Estonian politician and revolutionary

Aleksander Eduard Kesküla ( in Saadjärve Parish, Kreis Dorpat – 17 June 1963 in Madrid, Spain) was an Estonian politician and revolutionary.

Kesküla studied politics and economics in the universities of Tartu, Berlin, Zürich, Leipzig and Bern.

In 1905, he was a Bolshevik with the pseudonym Kivi and endeavoured to create strife inside the Russian Empire and, according to Elisabeth Heresch, he was working alongside the Japanese spy's, Motojiro Akashi.

In 1913 he became an Estonian nationalist and wanted to play a role in the world's political arena. In 1914-1915, he informed the German government about Lenin´s plans and intended to use Bolshevik agitation to replace the Russian empire with a number of national states. Some earlier scholarship expressed skepticism, but other research has indicated that between 200,000 - 500,000 German Reichsmark was passed to Lenin by Germany using Kesküla as a conduit.

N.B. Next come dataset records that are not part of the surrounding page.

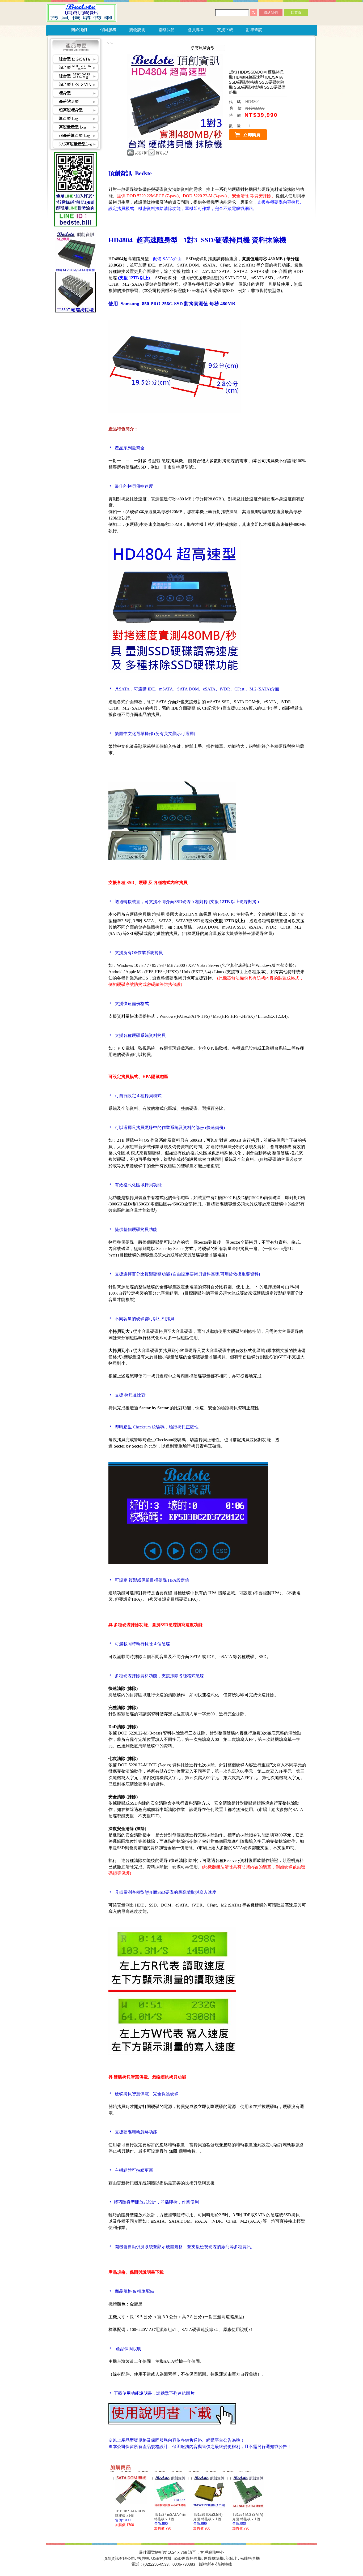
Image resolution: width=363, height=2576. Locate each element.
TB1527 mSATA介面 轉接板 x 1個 (170, 2517)
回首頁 (296, 13)
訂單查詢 (254, 29)
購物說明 (137, 29)
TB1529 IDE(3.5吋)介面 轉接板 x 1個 (207, 2517)
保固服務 (108, 29)
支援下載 (225, 29)
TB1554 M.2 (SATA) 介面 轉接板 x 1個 (247, 2517)
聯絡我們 (271, 13)
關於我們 (79, 29)
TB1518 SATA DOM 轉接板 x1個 (130, 2513)
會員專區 (196, 29)
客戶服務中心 (212, 2552)
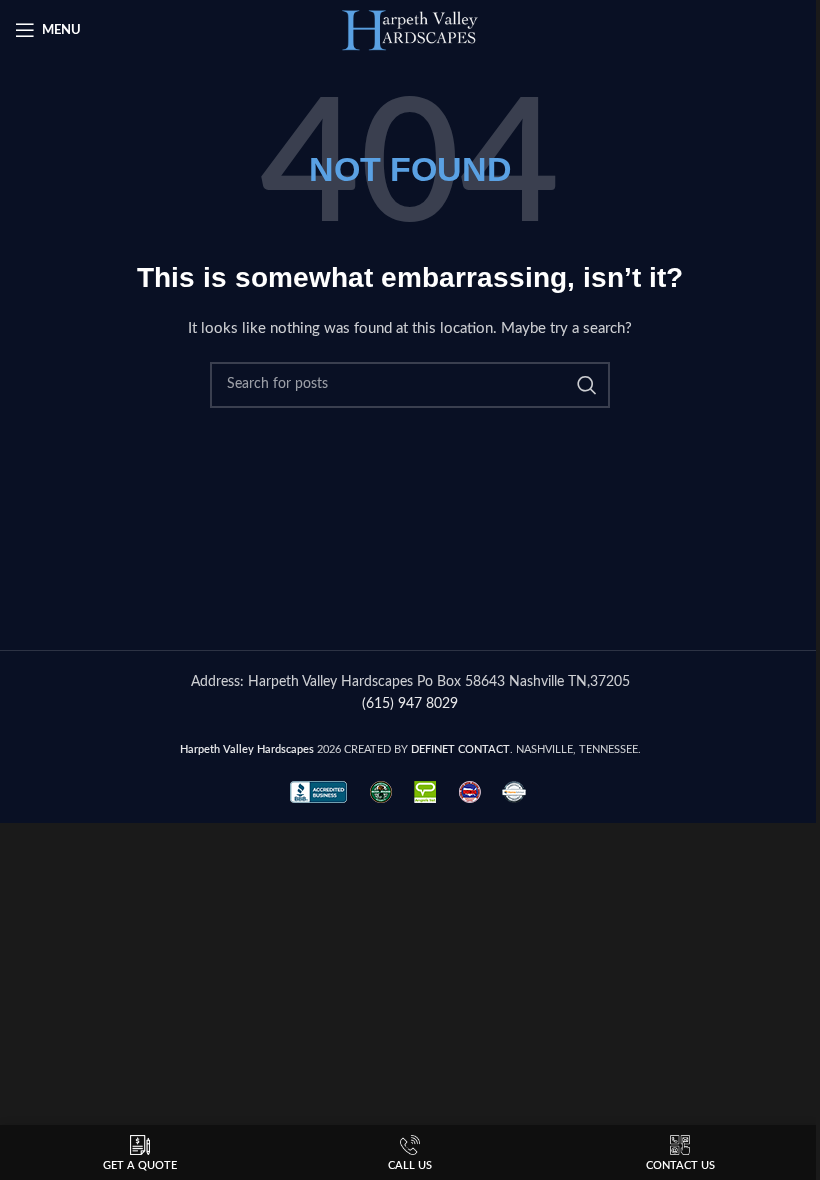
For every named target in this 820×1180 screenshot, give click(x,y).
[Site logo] (410, 30)
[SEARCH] (587, 385)
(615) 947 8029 (410, 704)
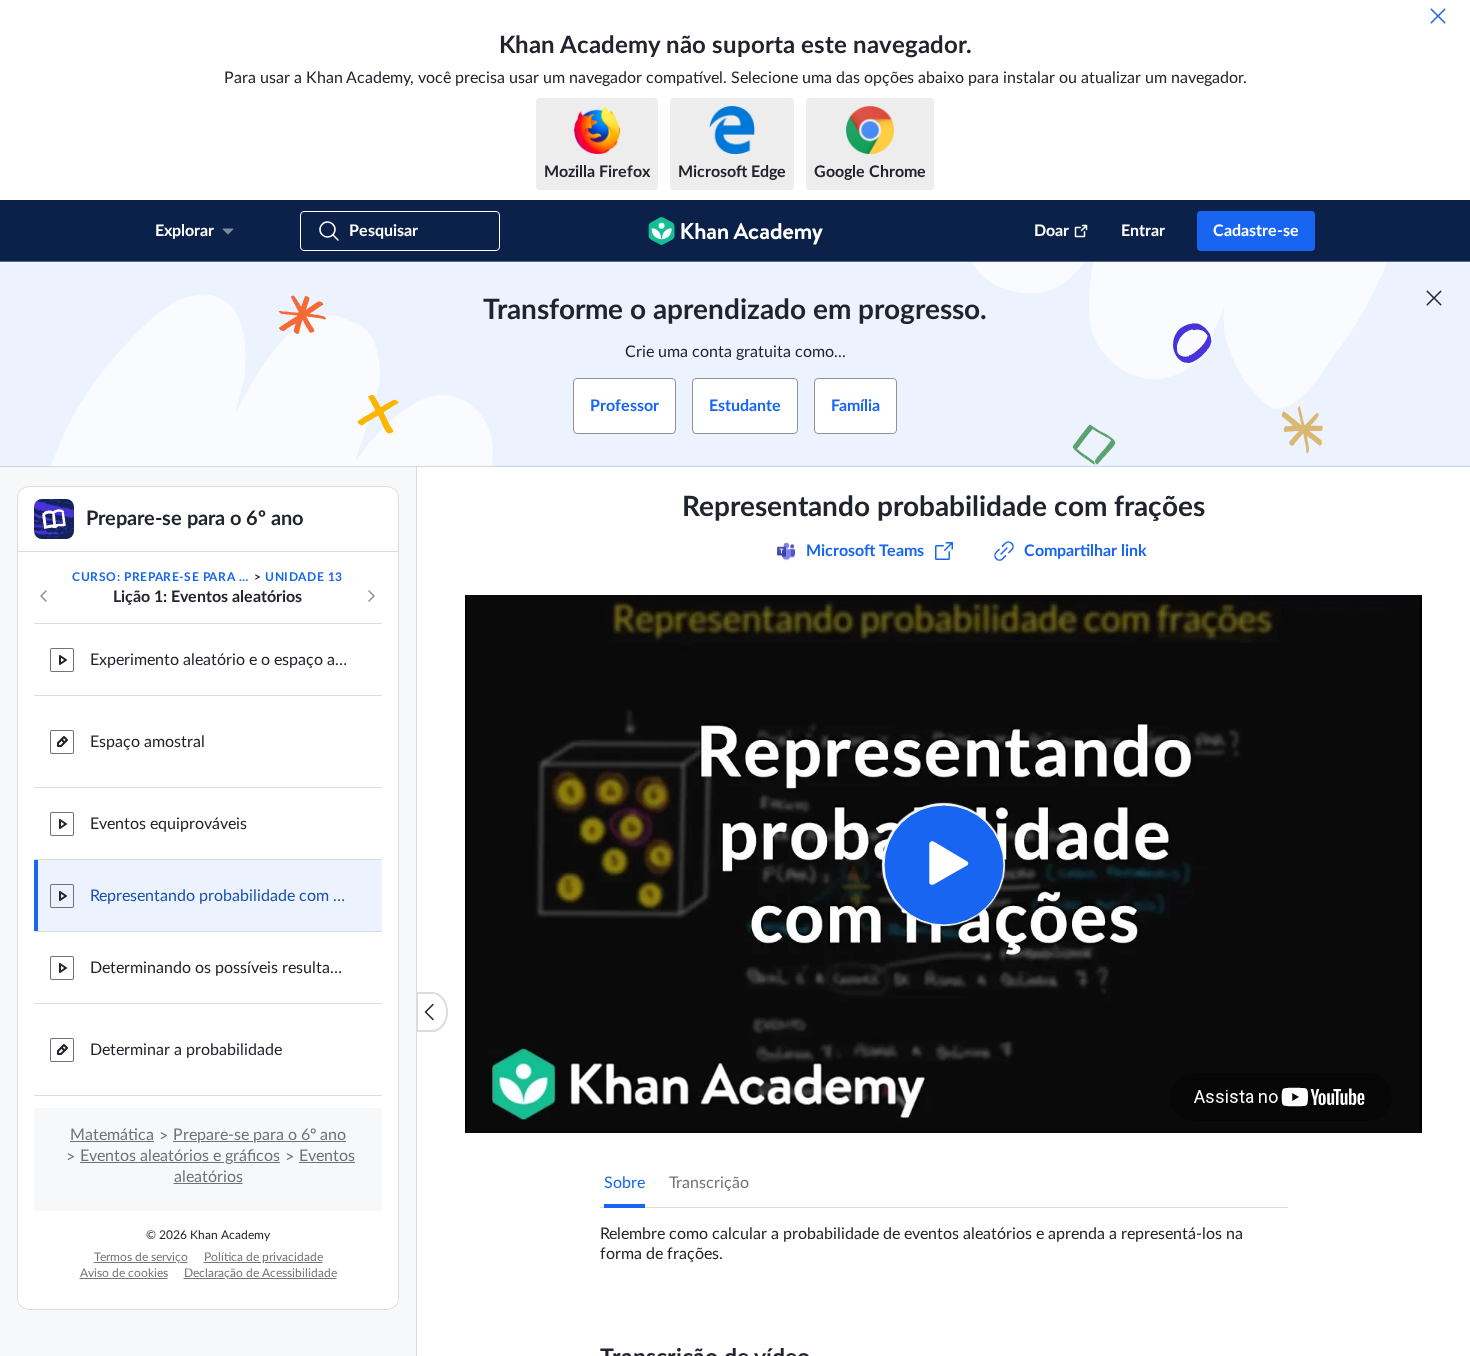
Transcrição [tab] (709, 1183)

Michael Futrell interviewed Kesküla whilst researching his book 1958-63. Here, Futrell records that although Kesküla had only minimal contact with Lenin, he nevertheless passed money to him through another Estonian, Arthur Siefeldt, who drip fed the money into Bolsheviks hands by making a series of small secret donations. Other researches claim Kesküla had given the Germans little of substance and he did not deliver any significant sums to the Bolsheviks.

In 1918, he founded the Estonian Office in Stockholm to seek the support of the Entente states for Estonian independence. He acted in such status, until the official Estonian delegation forbade him to do that. The Estonian delegation was skeptical about Kesküla and considered him a German agent.

Central in Kesküla's thought was the region of Baltic Sea. According to Kesküla's approach, Estonia had originally belonged to the Nordic region, but as a result of the German conquest in the 13th century it was included in the alien Central European cultural space. It then re-established its Nordic heritage in the 16-17th centuries and in the 18th century fell under the yoke of the even more alien Eastern European (Russian) sphere. Kesküla thought that Estonia should separate from Russia and restore its place among the Nordic countries that were becoming increasingly unified.

In his later years, Kesküla acted as the teacher of politics for several young Spanish scientists.